+ 41 43 888 25 38 lesen@maihof-bibliothek.ch

Die Vorbereitungen für die Geburtstagswoche begannen bereits im Frühjahr: unzählige Ideen, Projekte und mögliche Gäste wurden gesammelt, geprüft, und teilweise wieder verworfen.

Mit einem «Hochkaräter» der CH-Literatur starteten wir in die Woche: Charles Lewinsky las aus seinem Roman «Der Halbbart», in dem der junge Sebi in einem Schwyzer Dorf im frühen 14. Jahrhundert erfährt, wie man auch in sehr rauen Zeiten über die Runden kommt.

Der Mittwoch-Nachmittag stand ganz im Zeichen des Schwyzer Illustrators Patrick Mettler, der vor allem mit seinen Duft-Bilderbüchern um Geissbock Charly fast jedem Kind bekannt sein dürfte!
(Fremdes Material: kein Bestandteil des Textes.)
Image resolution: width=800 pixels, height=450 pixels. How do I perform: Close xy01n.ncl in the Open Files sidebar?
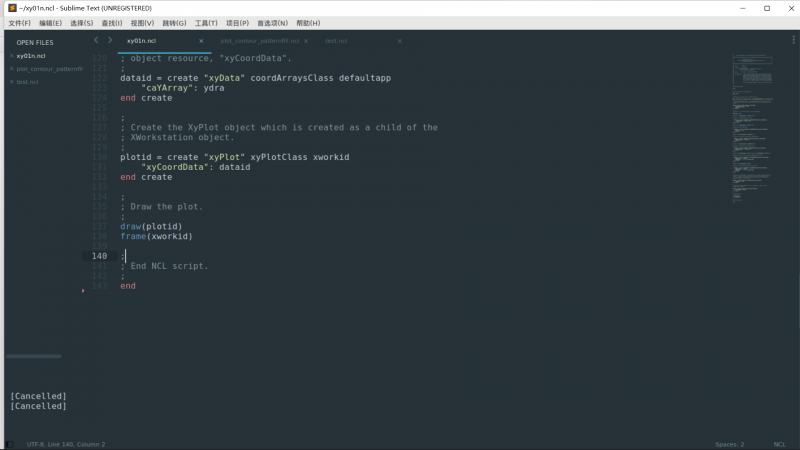[x=11, y=56]
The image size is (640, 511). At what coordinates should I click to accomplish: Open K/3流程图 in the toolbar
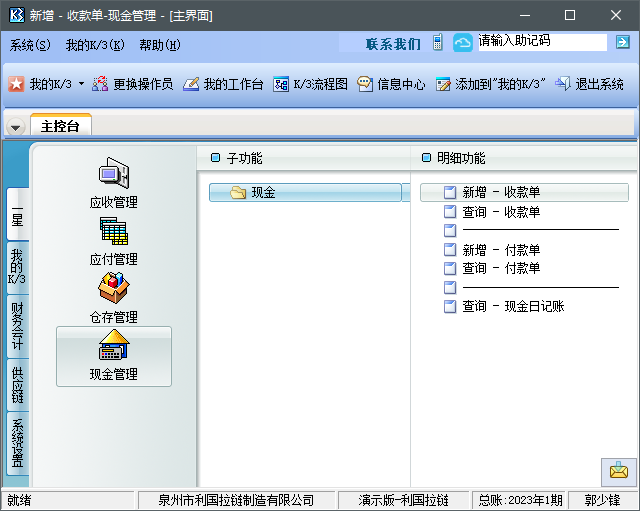(x=310, y=84)
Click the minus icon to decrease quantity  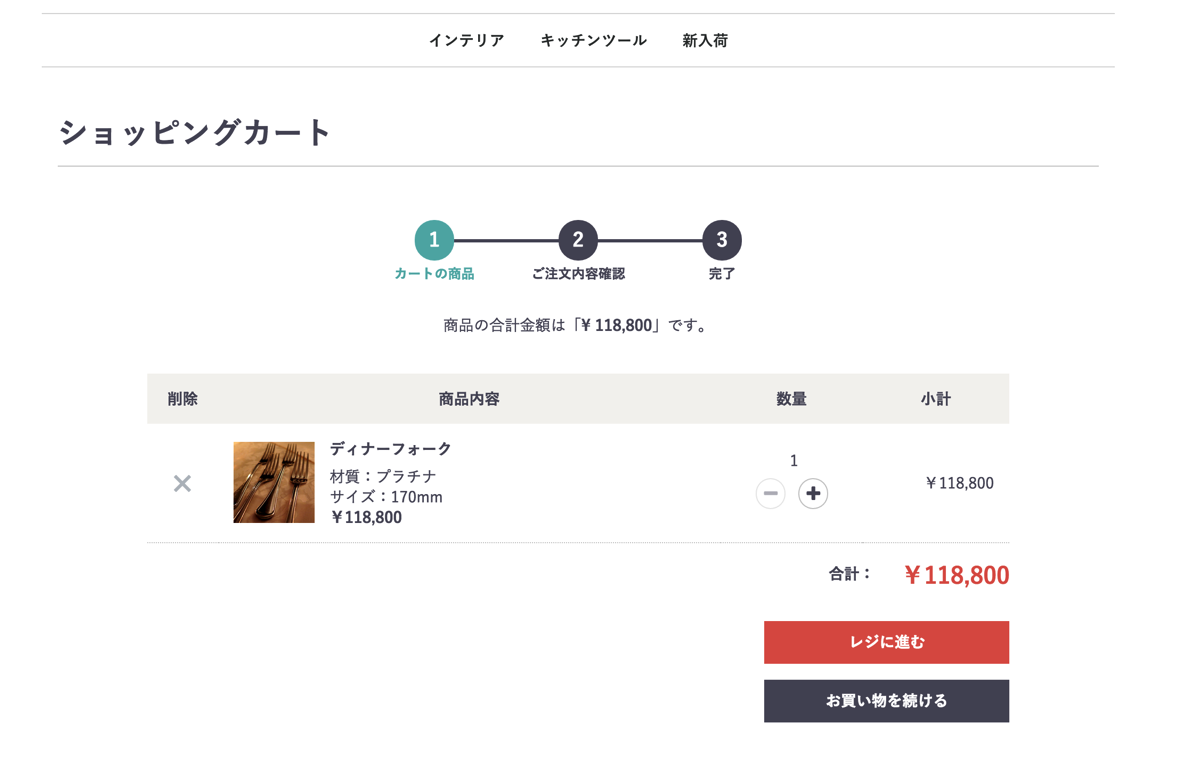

So fanden sich denn auch über 40 Kinder ein, um dem Abenteuer von Charly, der wegen Geiss Alina nicht mehr wie ein Geissbock riechen wollte, zu lauschen. Als Primarlehrer und Familienvater hatte Mettler keine Mühe, mit so vielen Kids zu Rande zu kommen und machte sogar alle, die das wollten, zu seinen persönlichen Assistenten. Im Anschluss durften alle mit den Tipps des Illustrators dann selber ‘ran: es wurde gezeichnet und gemalt wie wild, und bevor es nach 2 intensiven Stunden auf den Heimweg ging, verriet Patrick Mettler noch, wie die Düfte auf die Seiten der Bilderbücher gelangen!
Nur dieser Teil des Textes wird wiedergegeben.